どんよりとした厚い雲で時間の感覚がつかめない。けれど今は昼前……いや、もう昼過ぎになっているだろう。手を伸ばし、サイドテーブルに置きっぱなしになっている腕時計を取ろうにも、腕が重くて上がらない。
顔は熱く、頭は鈍く、体はざわざわとした寒気が止まらない。納戸にあった毛布や布団を引っ張り出して丸まっても、浅い眠りを繰り返している状態だ。
「風邪……ひいた、な……」
徹夜をしたり食事が不規則になっても、体調を崩すなどめったになかった。
不調がなければ気に留めない。自分の体に気を遣う、ということを今までしてこなかったツケが、こんな形になって現れるとは。
「お店、出れないって……言いに行かないと」
毎日きっちり、何時から何時までと決まっているわけでは無くても、宿代わりにカフェで働かせてもらっているのだから、無断で休めば迷惑をかける。そう……迷惑になってしまうのだと思う言葉に、ずん、と頭が痛んだ。
暮らしていた場所を飛び出し、この町まで流れ着いた。親切な言葉に甘えて過ごすこと半年余り。誰もが勝手に消えた人間のことなど、忘れているだろうと思っていたのに。
探しに来た元同僚から、もう戻るつもりがないのなら一言連絡を入れるようにと、言われたままになっている。
もう……放っておいてくれればいいのに……と、思う。
ワガママを言うなと疎まれた。面倒で邪魔なら、いなくなって良かっただろうに。何故今更、関わろうとするのか。
思考がネガティブな方にばかり、ぐるぐると落ちていく。
少しの間眠ってしまったのか、ドアの方で音がして目を覚ました。
人の気配がする。うっすらと瞼を開けると、カフェ・クリソコラの
「起こしてしまったかい」
「マスター……」
「どれ、熱はどうだね」
言って古めかしいデザインの電子体温計を渡してくる。「すみません」と上半身を起こして受け取り、スティックを体に沿わせた。高熱、という程では無くても、微熱というには高い。

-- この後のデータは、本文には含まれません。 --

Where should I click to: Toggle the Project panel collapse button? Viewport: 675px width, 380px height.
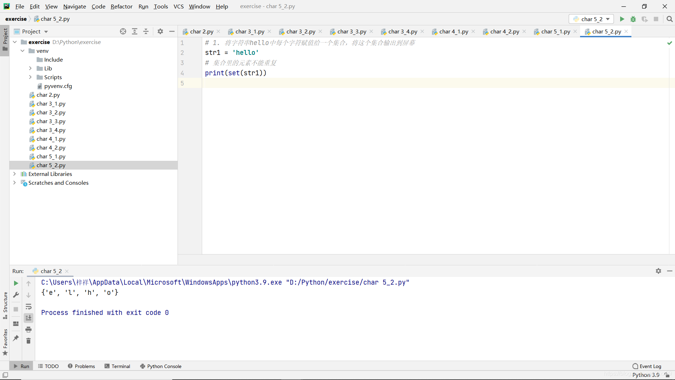[172, 31]
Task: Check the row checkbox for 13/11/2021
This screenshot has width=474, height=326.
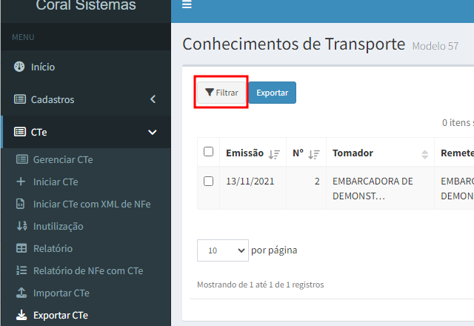Action: 209,181
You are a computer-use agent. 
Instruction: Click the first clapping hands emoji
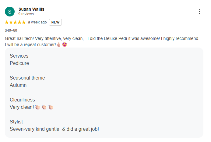pos(37,107)
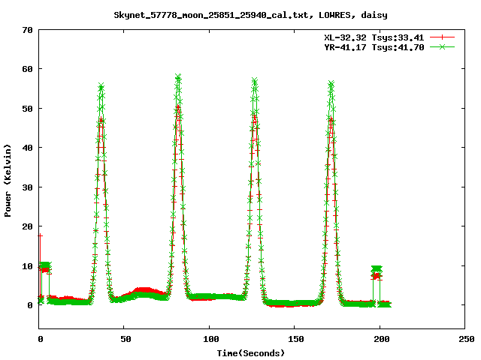This screenshot has height=360, width=481.
Task: Click the plot title Skynet_57778_moon cal.txt text
Action: (240, 14)
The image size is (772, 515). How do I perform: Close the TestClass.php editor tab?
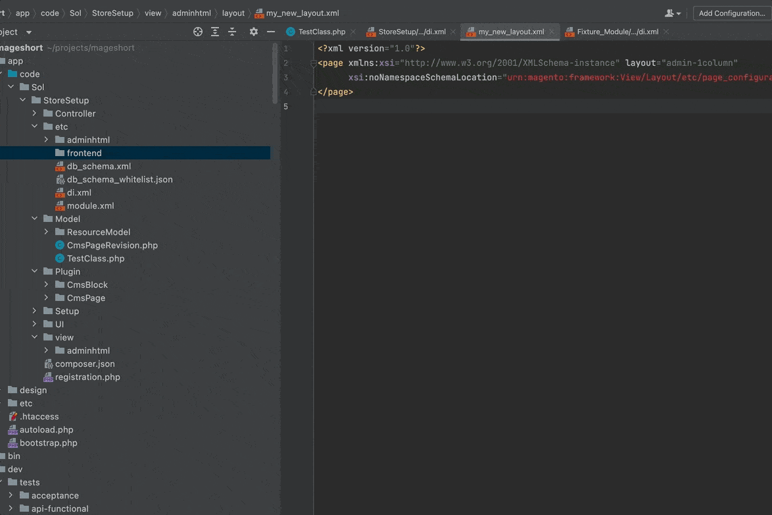353,32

咳や喉の痛みは無いが、胸やけのような気持ちの悪さがあった。
「すみません、風邪のようです。お店の方……少し、お休みします」
「そっちは気にすること無いよ。水分を取って、ゆっくり眠ることだね」
そう言って簡易キッチンに小鍋を置く。
ベッドサイドの小さなテーブルには、トレイに載せた水差しと風邪薬が用意された。氷枕を手渡しながら、マスターが静かに声をかける。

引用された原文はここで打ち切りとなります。